THE PRINTING OFFICE TODAY

For these reasons, Colonial Williamsburg has re-created an eighteenth-century printing office as one of its series of craft shops. Here the twentieth-century visitor will find equipment such as was used two hundred years ago in similar printing establishments on Duke of Gloucester Street operated by Parks and later by William Hunter, Joseph Royle, Alexander Purdie, John Dixon, William Hunter, Jr., William Rind, and their successors. Here a master printer and his apprentice, in the leather aprons and full-cut breeches of the period, set by hand type closely resembling that which Parks used.

To print its pages of hand-set type, the present Printing Office has in operation three so-called “English Common Presses” such as were built in the eighteenth century. One, believed to have been made about 1750, was given to Colonial Williamsburg by American Type Founders, Incorporated, and the Rochester Institute of Technology. Of the other two, one was designed by Ralph Green of Chicago after a careful study of the handful of known eighteenth-century presses in the United States, and both were built by Colonial Williamsburg craftsmen.

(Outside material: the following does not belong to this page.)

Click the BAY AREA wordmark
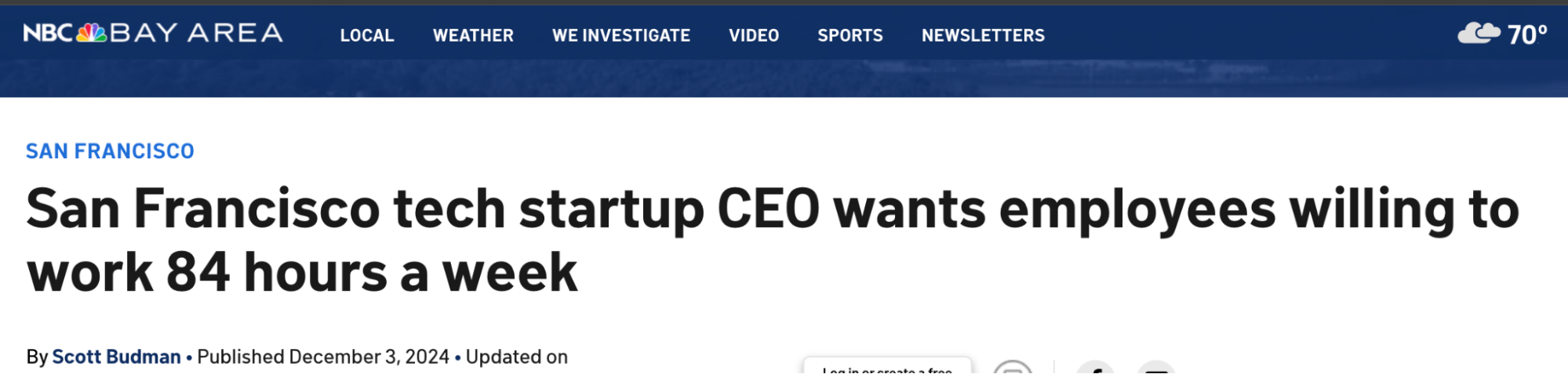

In addition to the Gazette, tracts, pamphlets, and books poured from Parks’s press from the time he came to Williamsburg about 1730 until he died on a voyage to England in 1750. Surviving examples of his work reveal that he first used Dutch type, which was followed by the more pleasing face so “friendly to the eye” developed by William Caslon in England. From matrices similar to Caslon’s originals, his successors in the type-founding business have cast the letters used on the restored Williamsburg press. Parks’s neat printing and binding ornaments, so characteristic of the classical-minded eighteenth century, have been similarly reproduced. Eighteenth-century printers’ tools were made from the careful drawings in Diderot’s Encyclopedia and from other sources.

To provide the kind of paper used by eighteenth-century printers, Colonial Williamsburg began research in the 1930s into the history of the town’s only paper mill. Started by Parks about 1743 with the help of his friend Benjamin Franklin, the mill is believed to have outlived him. Examples of its product were identified in 1936 in a German Bible and a song book printed in Pennsylvania in 1763. Paper that simulated the Parks paper was thereupon reproduced, and was used in some of the work of the Printing Office and in some Colonial Williamsburg books designed after examples of Parks’s work. Even the specks and spots of the original Parks paper were imitated by a mixture of ground flaxseed incorporated into the paper to insure the appearance of authenticity.

Visitors to the Printing Office today may not see counterparts of the postriders who brought mail to Parks’s printing shop and post office, but nearly everything else is there. As in colonial days, the central figure is still the printer, bending over his press and producing in a day’s work what one modern, mechanized press can turn out in a few minutes.